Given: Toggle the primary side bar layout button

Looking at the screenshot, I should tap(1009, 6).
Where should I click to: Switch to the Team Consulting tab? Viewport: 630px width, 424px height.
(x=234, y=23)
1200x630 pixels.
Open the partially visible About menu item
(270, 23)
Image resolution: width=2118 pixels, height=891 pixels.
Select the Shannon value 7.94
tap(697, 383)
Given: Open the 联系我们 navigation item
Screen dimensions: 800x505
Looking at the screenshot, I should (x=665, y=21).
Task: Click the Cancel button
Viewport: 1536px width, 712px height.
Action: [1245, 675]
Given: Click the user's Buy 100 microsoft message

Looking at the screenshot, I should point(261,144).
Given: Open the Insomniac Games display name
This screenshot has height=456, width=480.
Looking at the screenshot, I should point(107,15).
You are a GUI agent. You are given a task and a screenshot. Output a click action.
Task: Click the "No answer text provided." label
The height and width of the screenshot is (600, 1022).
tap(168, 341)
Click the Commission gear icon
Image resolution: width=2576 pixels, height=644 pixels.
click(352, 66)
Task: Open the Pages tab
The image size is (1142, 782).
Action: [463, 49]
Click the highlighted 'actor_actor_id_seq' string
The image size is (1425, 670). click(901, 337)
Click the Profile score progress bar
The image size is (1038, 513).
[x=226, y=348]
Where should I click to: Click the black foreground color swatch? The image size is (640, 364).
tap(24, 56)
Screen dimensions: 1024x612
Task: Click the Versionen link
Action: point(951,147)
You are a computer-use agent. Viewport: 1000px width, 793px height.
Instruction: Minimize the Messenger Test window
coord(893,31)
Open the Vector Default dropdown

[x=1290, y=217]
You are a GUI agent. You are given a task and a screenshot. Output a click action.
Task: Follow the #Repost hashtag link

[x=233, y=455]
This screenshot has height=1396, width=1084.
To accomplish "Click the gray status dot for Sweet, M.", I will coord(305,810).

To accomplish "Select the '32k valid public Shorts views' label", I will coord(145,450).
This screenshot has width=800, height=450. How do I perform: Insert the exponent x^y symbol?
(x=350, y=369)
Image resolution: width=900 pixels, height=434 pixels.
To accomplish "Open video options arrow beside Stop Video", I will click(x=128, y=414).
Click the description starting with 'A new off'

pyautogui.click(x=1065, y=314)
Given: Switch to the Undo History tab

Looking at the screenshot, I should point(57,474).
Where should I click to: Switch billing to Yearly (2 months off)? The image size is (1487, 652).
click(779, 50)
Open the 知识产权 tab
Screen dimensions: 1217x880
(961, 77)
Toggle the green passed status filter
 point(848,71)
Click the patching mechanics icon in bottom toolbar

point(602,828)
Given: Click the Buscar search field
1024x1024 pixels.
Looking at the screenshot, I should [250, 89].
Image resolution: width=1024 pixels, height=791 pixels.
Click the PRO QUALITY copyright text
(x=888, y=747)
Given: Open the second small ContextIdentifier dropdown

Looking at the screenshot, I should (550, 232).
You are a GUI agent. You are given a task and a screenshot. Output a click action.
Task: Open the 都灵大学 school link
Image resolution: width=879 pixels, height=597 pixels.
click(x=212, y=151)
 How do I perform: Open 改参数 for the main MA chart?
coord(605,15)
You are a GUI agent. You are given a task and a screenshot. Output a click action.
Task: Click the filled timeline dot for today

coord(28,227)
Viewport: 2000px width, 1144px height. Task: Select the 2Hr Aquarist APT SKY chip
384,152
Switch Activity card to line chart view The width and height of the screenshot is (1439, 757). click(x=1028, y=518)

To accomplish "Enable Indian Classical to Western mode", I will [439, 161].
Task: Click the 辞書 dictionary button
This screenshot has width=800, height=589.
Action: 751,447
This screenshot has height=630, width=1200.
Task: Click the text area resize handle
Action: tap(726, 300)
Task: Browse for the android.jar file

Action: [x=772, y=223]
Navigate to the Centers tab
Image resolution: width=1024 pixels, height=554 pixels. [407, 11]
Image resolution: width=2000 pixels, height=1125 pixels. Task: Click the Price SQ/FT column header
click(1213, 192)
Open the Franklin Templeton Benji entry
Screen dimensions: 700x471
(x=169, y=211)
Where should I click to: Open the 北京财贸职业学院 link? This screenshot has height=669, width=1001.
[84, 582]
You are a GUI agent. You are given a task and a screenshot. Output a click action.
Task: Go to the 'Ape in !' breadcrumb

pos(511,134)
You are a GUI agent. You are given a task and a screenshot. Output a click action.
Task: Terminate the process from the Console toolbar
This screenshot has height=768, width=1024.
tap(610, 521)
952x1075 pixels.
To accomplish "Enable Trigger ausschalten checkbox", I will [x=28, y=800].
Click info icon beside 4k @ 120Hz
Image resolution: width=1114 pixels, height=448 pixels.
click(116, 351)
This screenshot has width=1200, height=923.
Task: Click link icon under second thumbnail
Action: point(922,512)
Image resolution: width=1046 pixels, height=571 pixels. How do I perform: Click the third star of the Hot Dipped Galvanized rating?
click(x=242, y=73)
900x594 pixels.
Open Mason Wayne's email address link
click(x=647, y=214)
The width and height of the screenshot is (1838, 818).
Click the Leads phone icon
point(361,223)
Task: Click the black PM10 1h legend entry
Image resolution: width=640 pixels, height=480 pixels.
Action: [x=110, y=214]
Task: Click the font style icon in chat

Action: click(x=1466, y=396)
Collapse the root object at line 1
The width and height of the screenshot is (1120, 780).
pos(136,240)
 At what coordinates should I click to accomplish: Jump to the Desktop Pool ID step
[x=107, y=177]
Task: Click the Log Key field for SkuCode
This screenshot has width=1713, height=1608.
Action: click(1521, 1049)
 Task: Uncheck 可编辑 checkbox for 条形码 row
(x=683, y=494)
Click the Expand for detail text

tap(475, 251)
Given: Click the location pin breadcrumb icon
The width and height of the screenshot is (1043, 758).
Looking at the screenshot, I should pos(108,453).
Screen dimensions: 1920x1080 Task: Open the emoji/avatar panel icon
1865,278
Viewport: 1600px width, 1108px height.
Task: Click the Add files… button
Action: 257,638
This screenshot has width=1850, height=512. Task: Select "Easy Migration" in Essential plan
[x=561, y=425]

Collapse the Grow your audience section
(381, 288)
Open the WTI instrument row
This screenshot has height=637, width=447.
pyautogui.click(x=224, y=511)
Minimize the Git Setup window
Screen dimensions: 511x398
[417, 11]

▸ PROBLEM TO SOLVE
The full set of records above is to be printed exactly as it appears.

▸ RESULT
Given: Toggle the primary side bar layout button

Looking at the screenshot, I should tap(1009, 6).
Where should I click to: Switch to the Team Consulting tab? Viewport: 630px width, 424px height.
(x=234, y=23)
1200x630 pixels.
Open the partially visible About menu item
(270, 23)
Image resolution: width=2118 pixels, height=891 pixels.
Select the Shannon value 7.94
tap(697, 383)
Given: Open the 联系我们 navigation item
Screen dimensions: 800x505
Looking at the screenshot, I should (x=665, y=21).
Task: Click the Cancel button
Viewport: 1536px width, 712px height.
Action: [1245, 675]
Given: Click the user's Buy 100 microsoft message

Looking at the screenshot, I should point(261,144).
Given: Open the Insomniac Games display name
This screenshot has height=456, width=480.
Looking at the screenshot, I should point(107,15).
You are a GUI agent. You are given a task and a screenshot. Output a click action.
Task: Click the "No answer text provided." label
The height and width of the screenshot is (600, 1022).
tap(168, 341)
Click the Commission gear icon
Image resolution: width=2576 pixels, height=644 pixels.
click(352, 66)
Task: Open the Pages tab
The image size is (1142, 782).
Action: [463, 49]
Click the highlighted 'actor_actor_id_seq' string
The image size is (1425, 670). click(901, 337)
Click the Profile score progress bar
The image size is (1038, 513).
[x=226, y=348]
Where should I click to: Click the black foreground color swatch? The image size is (640, 364).
tap(24, 56)
Screen dimensions: 1024x612
Task: Click the Versionen link
Action: point(951,147)
You are a computer-use agent. Viewport: 1000px width, 793px height.
Instruction: Minimize the Messenger Test window
coord(893,31)
Open the Vector Default dropdown

[x=1290, y=217]
You are a GUI agent. You are given a task and a screenshot. Output a click action.
Task: Follow the #Repost hashtag link

[x=233, y=455]
This screenshot has height=1396, width=1084.
To accomplish "Click the gray status dot for Sweet, M.", I will coord(305,810).

To accomplish "Select the '32k valid public Shorts views' label", I will coord(145,450).
This screenshot has width=800, height=450. How do I perform: Insert the exponent x^y symbol?
(x=350, y=369)
Image resolution: width=900 pixels, height=434 pixels.
To accomplish "Open video options arrow beside Stop Video", I will click(x=128, y=414).
Click the description starting with 'A new off'

pyautogui.click(x=1065, y=314)
Given: Switch to the Undo History tab

Looking at the screenshot, I should point(57,474).
Where should I click to: Switch billing to Yearly (2 months off)? The image size is (1487, 652).
click(779, 50)
Open the 知识产权 tab
Screen dimensions: 1217x880
(961, 77)
Toggle the green passed status filter
 point(848,71)
Click the patching mechanics icon in bottom toolbar

point(602,828)
Given: Click the Buscar search field
1024x1024 pixels.
Looking at the screenshot, I should [250, 89].
Image resolution: width=1024 pixels, height=791 pixels.
Click the PRO QUALITY copyright text
(x=888, y=747)
Given: Open the second small ContextIdentifier dropdown

Looking at the screenshot, I should (550, 232).
You are a GUI agent. You are given a task and a screenshot. Output a click action.
Task: Open the 都灵大学 school link
Image resolution: width=879 pixels, height=597 pixels.
click(x=212, y=151)
 How do I perform: Open 改参数 for the main MA chart?
coord(605,15)
You are a GUI agent. You are given a task and a screenshot. Output a click action.
Task: Click the filled timeline dot for today

coord(28,227)
Viewport: 2000px width, 1144px height. Task: Select the 2Hr Aquarist APT SKY chip
384,152
Switch Activity card to line chart view The width and height of the screenshot is (1439, 757). click(x=1028, y=518)

To accomplish "Enable Indian Classical to Western mode", I will [439, 161].
Task: Click the 辞書 dictionary button
This screenshot has width=800, height=589.
Action: 751,447
This screenshot has height=630, width=1200.
Task: Click the text area resize handle
Action: tap(726, 300)
Task: Browse for the android.jar file

Action: [x=772, y=223]
Navigate to the Centers tab
Image resolution: width=1024 pixels, height=554 pixels. [407, 11]
Image resolution: width=2000 pixels, height=1125 pixels. Task: Click the Price SQ/FT column header
click(1213, 192)
Open the Franklin Templeton Benji entry
Screen dimensions: 700x471
(x=169, y=211)
Where should I click to: Open the 北京财贸职业学院 link? This screenshot has height=669, width=1001.
[84, 582]
You are a GUI agent. You are given a task and a screenshot. Output a click action.
Task: Go to the 'Ape in !' breadcrumb

pos(511,134)
You are a GUI agent. You are given a task and a screenshot. Output a click action.
Task: Terminate the process from the Console toolbar
This screenshot has height=768, width=1024.
tap(610, 521)
952x1075 pixels.
To accomplish "Enable Trigger ausschalten checkbox", I will [x=28, y=800].
Click info icon beside 4k @ 120Hz
Image resolution: width=1114 pixels, height=448 pixels.
click(116, 351)
This screenshot has width=1200, height=923.
Task: Click link icon under second thumbnail
Action: point(922,512)
Image resolution: width=1046 pixels, height=571 pixels. How do I perform: Click the third star of the Hot Dipped Galvanized rating?
click(x=242, y=73)
900x594 pixels.
Open Mason Wayne's email address link
click(x=647, y=214)
The width and height of the screenshot is (1838, 818).
Click the Leads phone icon
point(361,223)
Task: Click the black PM10 1h legend entry
Image resolution: width=640 pixels, height=480 pixels.
Action: [x=110, y=214]
Task: Click the font style icon in chat

Action: click(x=1466, y=396)
Collapse the root object at line 1
The width and height of the screenshot is (1120, 780).
pos(136,240)
 At what coordinates should I click to accomplish: Jump to the Desktop Pool ID step
[x=107, y=177]
Task: Click the Log Key field for SkuCode
This screenshot has width=1713, height=1608.
Action: click(1521, 1049)
 Task: Uncheck 可编辑 checkbox for 条形码 row
(x=683, y=494)
Click the Expand for detail text

tap(475, 251)
Given: Click the location pin breadcrumb icon
The width and height of the screenshot is (1043, 758).
Looking at the screenshot, I should pos(108,453).
Screen dimensions: 1920x1080 Task: Open the emoji/avatar panel icon
1865,278
Viewport: 1600px width, 1108px height.
Task: Click the Add files… button
Action: 257,638
This screenshot has width=1850, height=512. Task: Select "Easy Migration" in Essential plan
[x=561, y=425]

Collapse the Grow your audience section
(381, 288)
Open the WTI instrument row
This screenshot has height=637, width=447.
pyautogui.click(x=224, y=511)
Minimize the Git Setup window
Screen dimensions: 511x398
[417, 11]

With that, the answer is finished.